= Data for this exercise =
--*--

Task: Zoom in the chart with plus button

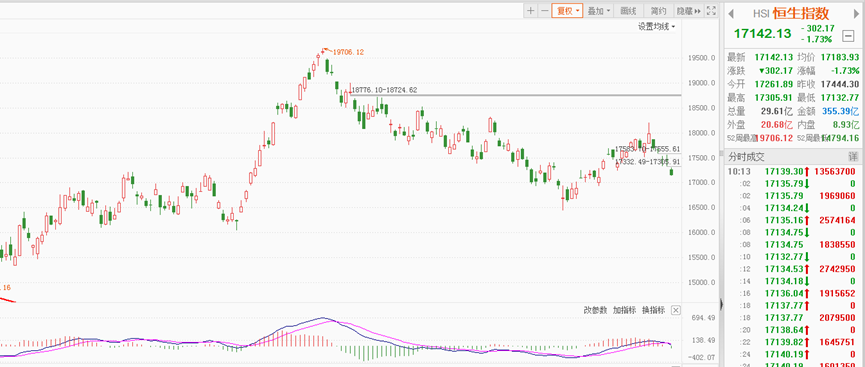Action: coord(530,10)
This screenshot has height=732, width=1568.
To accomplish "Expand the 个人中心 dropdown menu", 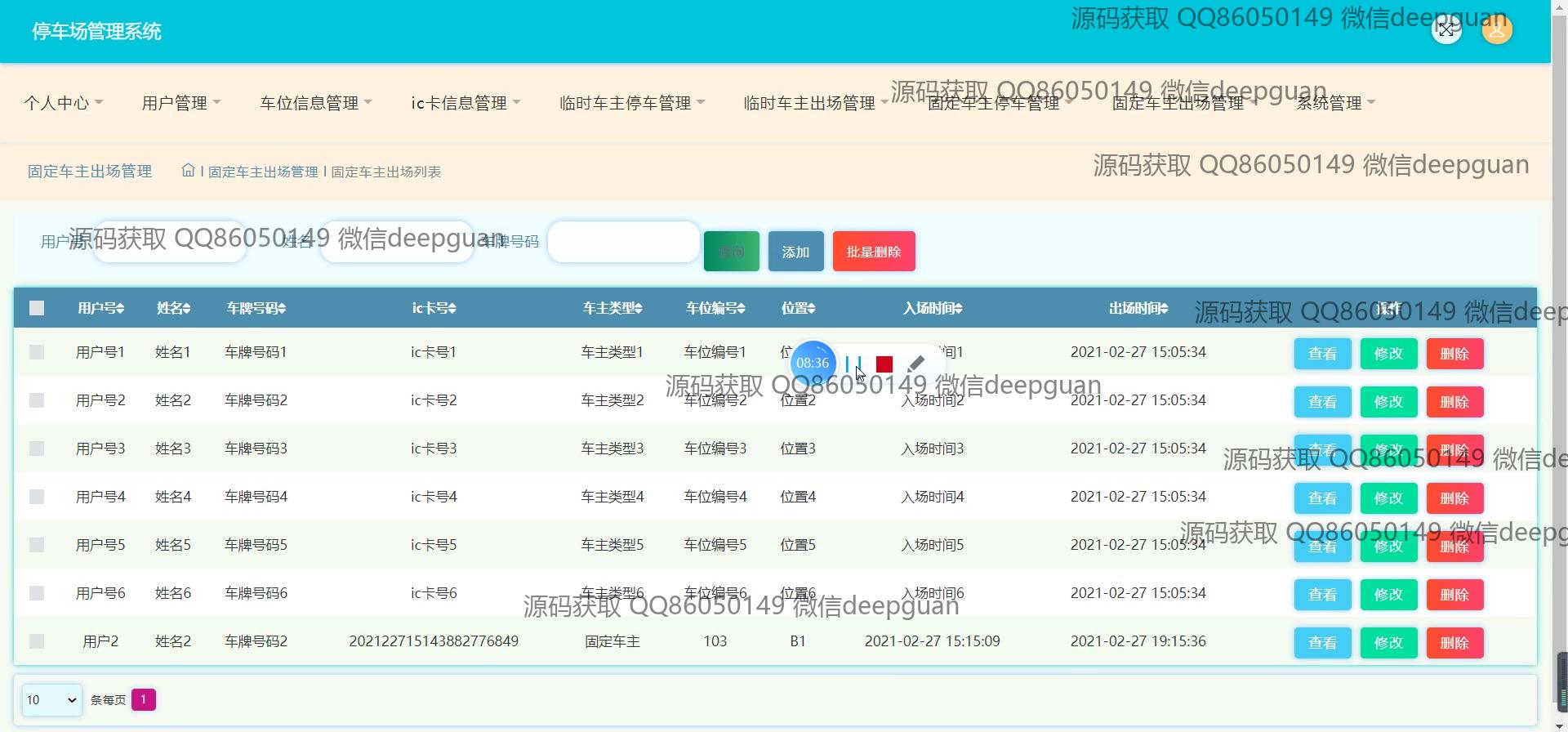I will click(63, 103).
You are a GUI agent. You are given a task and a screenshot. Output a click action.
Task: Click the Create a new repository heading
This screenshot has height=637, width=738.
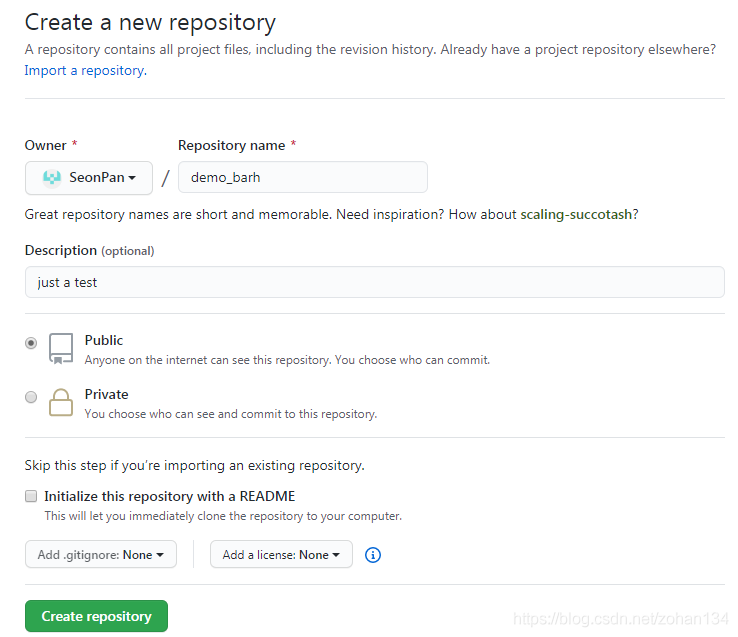coord(150,22)
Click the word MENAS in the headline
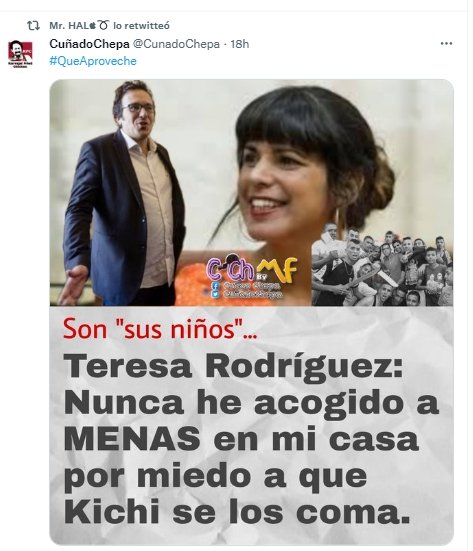This screenshot has height=551, width=473. tap(132, 439)

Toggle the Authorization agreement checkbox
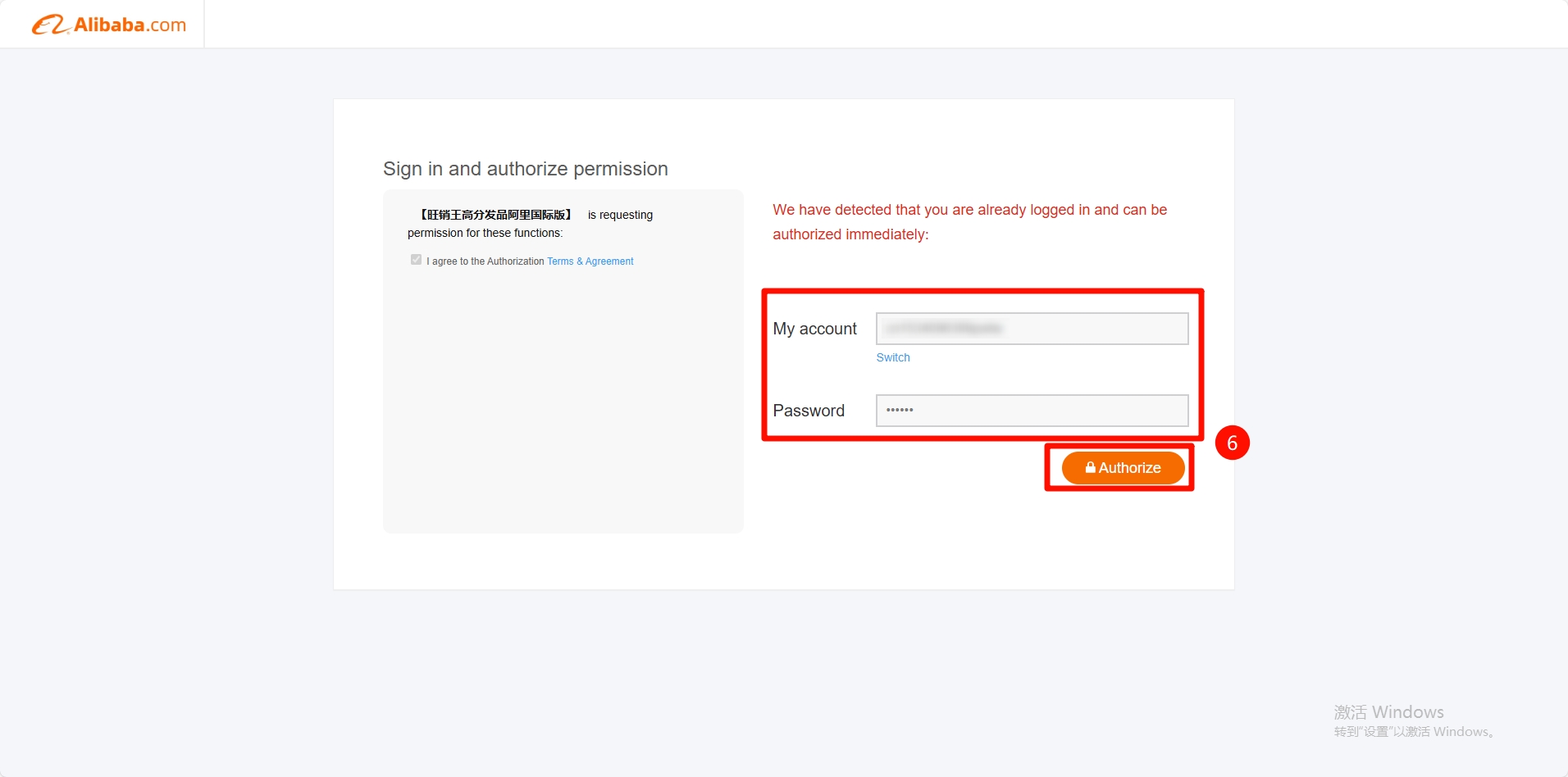click(x=416, y=260)
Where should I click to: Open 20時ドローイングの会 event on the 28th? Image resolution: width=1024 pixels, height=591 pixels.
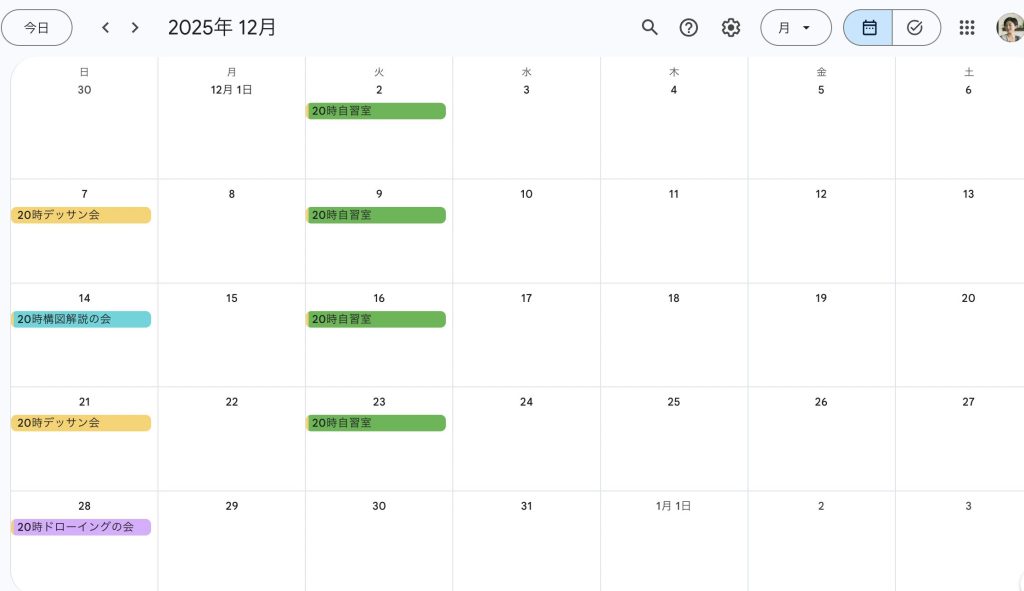81,527
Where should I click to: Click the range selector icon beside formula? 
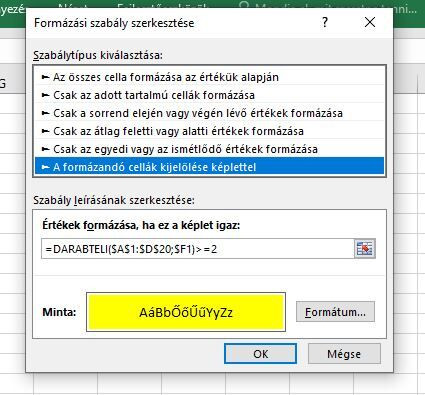[x=365, y=249]
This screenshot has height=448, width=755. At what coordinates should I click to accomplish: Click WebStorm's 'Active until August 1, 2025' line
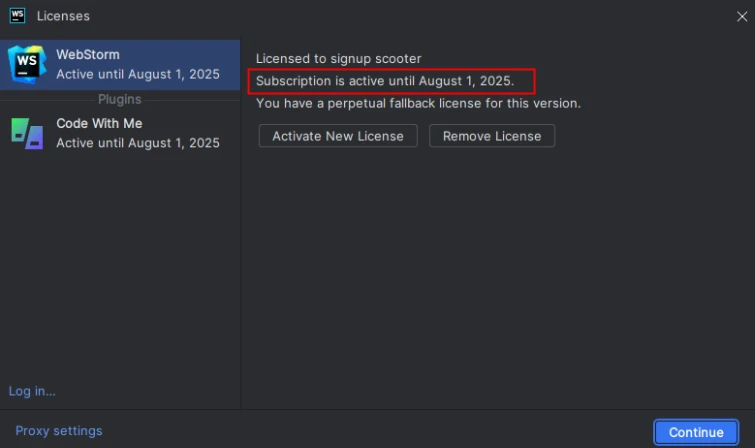(x=138, y=74)
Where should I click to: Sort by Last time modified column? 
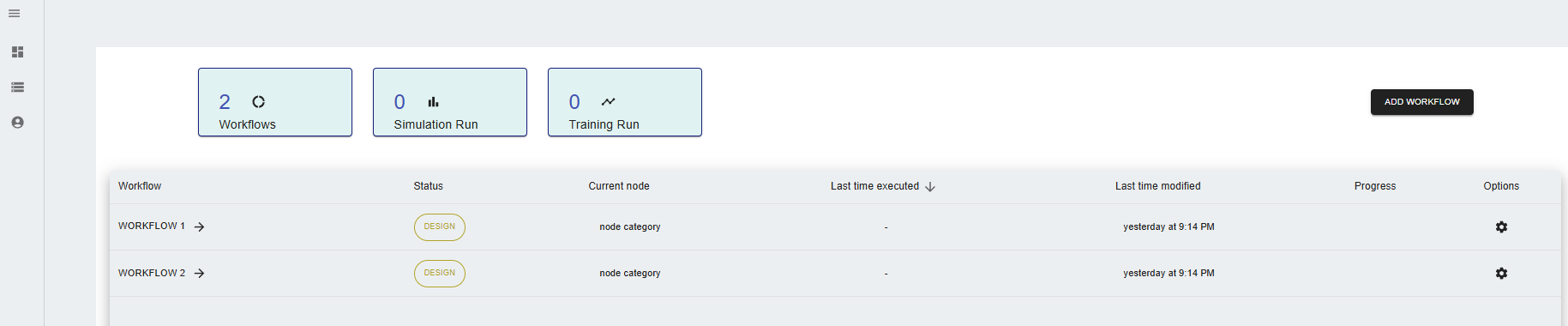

--*--

= What the exercise asks =
Please print exactly the lines from the line containing "This screenshot has height=448, width=755." through the end of the records above, both included, leaving out every picture.

= Your solution =
This screenshot has height=448, width=755. At what coordinates should I click to accomplish: Click WebStorm's 'Active until August 1, 2025' line
(x=138, y=74)
Where should I click to: Sort by Last time modified column? 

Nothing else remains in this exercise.